Each line of the data that mentions the string "computer" needs to be identified and copied.

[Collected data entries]
◆ ◆ ◆ ◆ ◆

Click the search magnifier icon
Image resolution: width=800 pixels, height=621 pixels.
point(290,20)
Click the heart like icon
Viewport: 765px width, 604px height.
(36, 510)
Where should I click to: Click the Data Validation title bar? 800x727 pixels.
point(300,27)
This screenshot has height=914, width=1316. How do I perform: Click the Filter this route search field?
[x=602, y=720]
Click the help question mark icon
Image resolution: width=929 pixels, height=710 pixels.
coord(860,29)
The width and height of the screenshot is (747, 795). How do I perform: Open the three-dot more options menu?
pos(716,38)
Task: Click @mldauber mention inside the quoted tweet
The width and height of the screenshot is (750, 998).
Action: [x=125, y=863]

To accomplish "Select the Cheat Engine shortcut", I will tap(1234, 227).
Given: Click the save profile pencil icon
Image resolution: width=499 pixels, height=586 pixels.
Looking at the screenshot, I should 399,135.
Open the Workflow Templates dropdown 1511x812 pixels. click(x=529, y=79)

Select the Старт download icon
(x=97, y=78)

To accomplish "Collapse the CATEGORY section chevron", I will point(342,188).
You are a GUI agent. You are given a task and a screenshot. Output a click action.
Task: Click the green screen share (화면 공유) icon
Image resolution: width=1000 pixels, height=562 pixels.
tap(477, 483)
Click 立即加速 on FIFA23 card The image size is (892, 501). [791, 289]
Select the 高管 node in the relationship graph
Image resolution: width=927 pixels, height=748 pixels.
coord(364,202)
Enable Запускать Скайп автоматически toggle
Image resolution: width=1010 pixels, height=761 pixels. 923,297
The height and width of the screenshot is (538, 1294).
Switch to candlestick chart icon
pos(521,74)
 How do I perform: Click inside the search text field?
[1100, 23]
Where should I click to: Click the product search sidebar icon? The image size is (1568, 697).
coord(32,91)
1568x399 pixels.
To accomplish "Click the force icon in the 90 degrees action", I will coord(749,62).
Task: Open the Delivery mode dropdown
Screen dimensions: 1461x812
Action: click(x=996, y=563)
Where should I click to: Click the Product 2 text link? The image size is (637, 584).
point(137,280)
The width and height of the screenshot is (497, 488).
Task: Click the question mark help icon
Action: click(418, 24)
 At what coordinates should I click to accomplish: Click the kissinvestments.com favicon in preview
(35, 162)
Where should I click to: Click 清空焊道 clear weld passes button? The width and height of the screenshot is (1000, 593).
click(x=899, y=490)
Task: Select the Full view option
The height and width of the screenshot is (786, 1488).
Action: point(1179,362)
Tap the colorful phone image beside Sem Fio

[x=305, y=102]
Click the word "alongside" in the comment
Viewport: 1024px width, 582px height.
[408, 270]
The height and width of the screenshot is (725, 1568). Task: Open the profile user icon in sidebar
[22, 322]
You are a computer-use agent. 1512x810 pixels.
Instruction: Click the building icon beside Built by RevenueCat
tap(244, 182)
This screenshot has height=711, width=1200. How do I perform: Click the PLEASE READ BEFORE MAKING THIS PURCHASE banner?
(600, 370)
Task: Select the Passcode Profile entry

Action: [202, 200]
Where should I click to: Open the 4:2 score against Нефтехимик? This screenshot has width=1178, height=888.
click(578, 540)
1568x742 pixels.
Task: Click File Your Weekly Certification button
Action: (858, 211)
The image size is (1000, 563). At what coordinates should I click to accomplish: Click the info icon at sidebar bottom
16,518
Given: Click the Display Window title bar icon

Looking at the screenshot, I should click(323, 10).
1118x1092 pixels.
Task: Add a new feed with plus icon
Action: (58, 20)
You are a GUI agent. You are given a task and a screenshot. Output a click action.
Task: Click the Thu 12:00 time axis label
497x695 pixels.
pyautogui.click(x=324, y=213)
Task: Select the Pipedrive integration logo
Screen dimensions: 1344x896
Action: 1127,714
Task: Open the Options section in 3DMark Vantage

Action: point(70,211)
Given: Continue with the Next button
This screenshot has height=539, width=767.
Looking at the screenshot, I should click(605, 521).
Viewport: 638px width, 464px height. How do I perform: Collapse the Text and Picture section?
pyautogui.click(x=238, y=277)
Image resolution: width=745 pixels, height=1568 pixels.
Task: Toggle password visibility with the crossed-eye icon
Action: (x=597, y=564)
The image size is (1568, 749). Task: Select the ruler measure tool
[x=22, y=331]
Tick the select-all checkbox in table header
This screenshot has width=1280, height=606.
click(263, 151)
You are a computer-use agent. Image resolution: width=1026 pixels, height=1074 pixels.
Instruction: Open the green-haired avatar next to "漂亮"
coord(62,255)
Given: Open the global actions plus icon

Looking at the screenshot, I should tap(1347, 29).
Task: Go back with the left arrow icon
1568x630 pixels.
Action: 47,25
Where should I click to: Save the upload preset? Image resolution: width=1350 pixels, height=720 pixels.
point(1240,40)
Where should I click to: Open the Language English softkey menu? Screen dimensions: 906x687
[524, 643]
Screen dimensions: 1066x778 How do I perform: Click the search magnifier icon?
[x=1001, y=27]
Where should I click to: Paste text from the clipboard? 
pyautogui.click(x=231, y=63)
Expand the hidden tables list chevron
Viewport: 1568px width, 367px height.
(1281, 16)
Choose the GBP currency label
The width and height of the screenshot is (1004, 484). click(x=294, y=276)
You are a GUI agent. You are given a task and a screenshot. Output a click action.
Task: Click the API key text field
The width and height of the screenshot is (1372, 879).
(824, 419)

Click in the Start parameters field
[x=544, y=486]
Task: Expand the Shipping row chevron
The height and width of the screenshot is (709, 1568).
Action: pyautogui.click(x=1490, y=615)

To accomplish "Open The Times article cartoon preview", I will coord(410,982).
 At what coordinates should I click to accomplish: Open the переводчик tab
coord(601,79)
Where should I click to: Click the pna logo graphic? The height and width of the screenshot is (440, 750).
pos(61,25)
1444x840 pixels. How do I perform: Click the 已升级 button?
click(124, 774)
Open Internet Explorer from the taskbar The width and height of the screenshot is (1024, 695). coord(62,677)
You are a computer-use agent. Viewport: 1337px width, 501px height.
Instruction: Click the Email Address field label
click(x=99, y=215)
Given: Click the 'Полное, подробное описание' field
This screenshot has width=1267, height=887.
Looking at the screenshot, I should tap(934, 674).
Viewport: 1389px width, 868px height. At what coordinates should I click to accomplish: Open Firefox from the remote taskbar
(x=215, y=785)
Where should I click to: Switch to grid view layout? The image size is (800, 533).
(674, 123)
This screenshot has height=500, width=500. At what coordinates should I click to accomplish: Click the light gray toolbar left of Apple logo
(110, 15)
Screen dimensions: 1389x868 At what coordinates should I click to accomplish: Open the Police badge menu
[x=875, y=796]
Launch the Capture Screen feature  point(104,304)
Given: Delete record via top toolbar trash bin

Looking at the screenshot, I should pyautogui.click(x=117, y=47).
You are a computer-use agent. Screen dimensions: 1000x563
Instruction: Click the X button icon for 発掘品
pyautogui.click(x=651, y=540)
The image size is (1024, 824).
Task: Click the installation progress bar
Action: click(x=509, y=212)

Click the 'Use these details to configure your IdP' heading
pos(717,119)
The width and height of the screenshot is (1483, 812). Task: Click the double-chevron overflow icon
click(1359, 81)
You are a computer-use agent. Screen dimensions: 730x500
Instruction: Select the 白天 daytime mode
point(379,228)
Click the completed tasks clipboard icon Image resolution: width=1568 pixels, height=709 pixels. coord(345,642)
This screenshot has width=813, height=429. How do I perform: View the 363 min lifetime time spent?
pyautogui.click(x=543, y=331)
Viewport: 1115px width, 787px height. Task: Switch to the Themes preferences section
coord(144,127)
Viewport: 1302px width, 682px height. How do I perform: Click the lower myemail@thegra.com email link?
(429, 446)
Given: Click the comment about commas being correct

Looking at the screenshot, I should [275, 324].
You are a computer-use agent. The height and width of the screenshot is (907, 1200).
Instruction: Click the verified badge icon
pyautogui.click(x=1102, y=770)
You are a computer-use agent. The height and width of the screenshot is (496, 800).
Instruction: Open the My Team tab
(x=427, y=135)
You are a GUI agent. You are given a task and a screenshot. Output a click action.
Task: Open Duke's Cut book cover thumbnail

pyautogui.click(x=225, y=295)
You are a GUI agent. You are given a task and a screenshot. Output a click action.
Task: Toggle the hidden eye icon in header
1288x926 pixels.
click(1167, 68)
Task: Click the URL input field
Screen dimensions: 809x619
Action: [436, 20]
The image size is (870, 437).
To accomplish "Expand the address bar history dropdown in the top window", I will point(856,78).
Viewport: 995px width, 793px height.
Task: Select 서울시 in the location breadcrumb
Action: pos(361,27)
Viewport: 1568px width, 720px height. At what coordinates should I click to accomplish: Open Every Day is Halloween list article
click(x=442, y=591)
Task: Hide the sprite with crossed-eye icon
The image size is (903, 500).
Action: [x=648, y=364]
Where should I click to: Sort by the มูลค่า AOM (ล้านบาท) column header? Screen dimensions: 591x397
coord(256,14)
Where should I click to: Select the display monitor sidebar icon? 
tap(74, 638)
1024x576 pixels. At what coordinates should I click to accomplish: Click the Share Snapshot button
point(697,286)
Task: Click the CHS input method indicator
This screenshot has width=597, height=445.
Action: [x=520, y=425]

◆ ◆ ◆ ◆ ◆

*FINISHED TASK*
You are a computer-use agent. 1512x810 pixels.
You are a computer-use agent. Image resolution: width=1026 pixels, height=1074 pixels.
You are a computer-use agent. Viewport: 1337px width, 501px height.
You are a computer-use agent. Screen dimensions: 1000x563
You are a computer-use agent. Screen dimensions: 730x500
You are a computer-use agent. The height and width of the screenshot is (907, 1200).
You are a computer-use agent. The height and width of the screenshot is (496, 800).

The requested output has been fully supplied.